In a 5-3 vote over Whole Woman’s Health v. Hellerstedt, the Supreme Court on June 27, established that the Texas laws created an undue burden on abortion access, and were therefore unconstitutional. That sets a legal precedent for parties who wish to challenge Missouri’s laws in the future.
Earlier coverage: Supreme Court action likely to toss Missouri's abortion restrictions back into court
“If it happens through legislation or has to go through the judiciary, these restrictive laws will be overturned,” Newman said.
Missouri Democrats will have an uphill battle to push the legislation as a minority party. State Rep. Sue Allen, a Republican from Town and Country, said she thinks the state's requirements on abortion clinics should stay on the books.
“You know what, the Supreme Court doesn’t always do the right thing,” Allen said. "The Supreme Court gives opinions, they don't rule on right or wrong and safety."
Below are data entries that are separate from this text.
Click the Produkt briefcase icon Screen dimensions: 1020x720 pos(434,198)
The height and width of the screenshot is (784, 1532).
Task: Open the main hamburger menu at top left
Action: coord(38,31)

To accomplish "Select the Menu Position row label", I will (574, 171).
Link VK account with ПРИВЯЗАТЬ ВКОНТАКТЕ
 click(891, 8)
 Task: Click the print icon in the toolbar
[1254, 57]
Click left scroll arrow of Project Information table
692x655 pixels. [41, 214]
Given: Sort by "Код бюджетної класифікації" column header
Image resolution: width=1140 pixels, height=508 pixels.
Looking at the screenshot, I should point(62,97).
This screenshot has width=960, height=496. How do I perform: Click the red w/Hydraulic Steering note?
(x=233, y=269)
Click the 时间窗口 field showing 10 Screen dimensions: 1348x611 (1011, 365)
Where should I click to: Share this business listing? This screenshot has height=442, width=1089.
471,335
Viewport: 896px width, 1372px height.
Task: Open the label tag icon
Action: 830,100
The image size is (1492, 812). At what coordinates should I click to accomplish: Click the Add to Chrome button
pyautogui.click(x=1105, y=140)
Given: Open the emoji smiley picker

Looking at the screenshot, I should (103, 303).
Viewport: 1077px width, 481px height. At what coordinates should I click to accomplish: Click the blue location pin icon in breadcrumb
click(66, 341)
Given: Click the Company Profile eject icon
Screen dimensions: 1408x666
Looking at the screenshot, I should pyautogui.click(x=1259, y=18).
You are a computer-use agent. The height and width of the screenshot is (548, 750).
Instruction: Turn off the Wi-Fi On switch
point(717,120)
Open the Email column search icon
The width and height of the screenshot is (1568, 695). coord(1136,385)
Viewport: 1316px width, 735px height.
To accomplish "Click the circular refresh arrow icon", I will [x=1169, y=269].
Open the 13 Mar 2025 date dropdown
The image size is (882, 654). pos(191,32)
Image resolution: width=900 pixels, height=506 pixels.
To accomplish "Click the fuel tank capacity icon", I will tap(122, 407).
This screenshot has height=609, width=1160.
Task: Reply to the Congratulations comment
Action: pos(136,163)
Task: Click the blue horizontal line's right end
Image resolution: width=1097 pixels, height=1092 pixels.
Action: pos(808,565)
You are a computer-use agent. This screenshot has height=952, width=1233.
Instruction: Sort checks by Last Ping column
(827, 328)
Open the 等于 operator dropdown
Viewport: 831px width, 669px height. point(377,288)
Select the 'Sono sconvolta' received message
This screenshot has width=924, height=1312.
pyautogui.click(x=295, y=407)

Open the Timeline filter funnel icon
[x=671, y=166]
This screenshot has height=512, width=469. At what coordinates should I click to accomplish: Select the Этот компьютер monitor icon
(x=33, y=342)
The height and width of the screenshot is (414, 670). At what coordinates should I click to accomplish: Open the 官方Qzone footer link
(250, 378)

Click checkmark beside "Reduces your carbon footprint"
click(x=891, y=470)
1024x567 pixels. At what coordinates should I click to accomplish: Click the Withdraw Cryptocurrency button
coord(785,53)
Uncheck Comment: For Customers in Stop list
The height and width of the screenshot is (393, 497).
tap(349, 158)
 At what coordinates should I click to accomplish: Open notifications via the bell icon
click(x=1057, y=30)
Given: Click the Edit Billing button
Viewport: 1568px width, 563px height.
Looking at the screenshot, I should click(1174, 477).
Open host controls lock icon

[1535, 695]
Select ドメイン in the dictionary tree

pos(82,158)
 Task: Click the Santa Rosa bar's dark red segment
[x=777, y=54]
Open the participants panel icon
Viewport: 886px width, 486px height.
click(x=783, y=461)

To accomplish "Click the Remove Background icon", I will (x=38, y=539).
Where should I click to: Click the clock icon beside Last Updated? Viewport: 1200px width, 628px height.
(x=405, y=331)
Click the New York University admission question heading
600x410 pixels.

"The current law in Missouri, while similar to the Texas law, has some differences. Missouri's law should continue to be enforced to protect our citizens from dangerous abortions being conducted in fly-by-night strip-mall clinics,” said Sen. Kurt Schaefer, R-Columbia, in a statement.
Last fall, and under pressure from Republican lawmakers, the University of Missouri revoked hospital admitting privileges to a physician who prescribed the abortion pill at Planned Parenthood’s clinic in Columbia. Since then, Planned Parenthood in St. Louis’ Central West End has been the state’s only abortion provider. It is a free-standing clinic.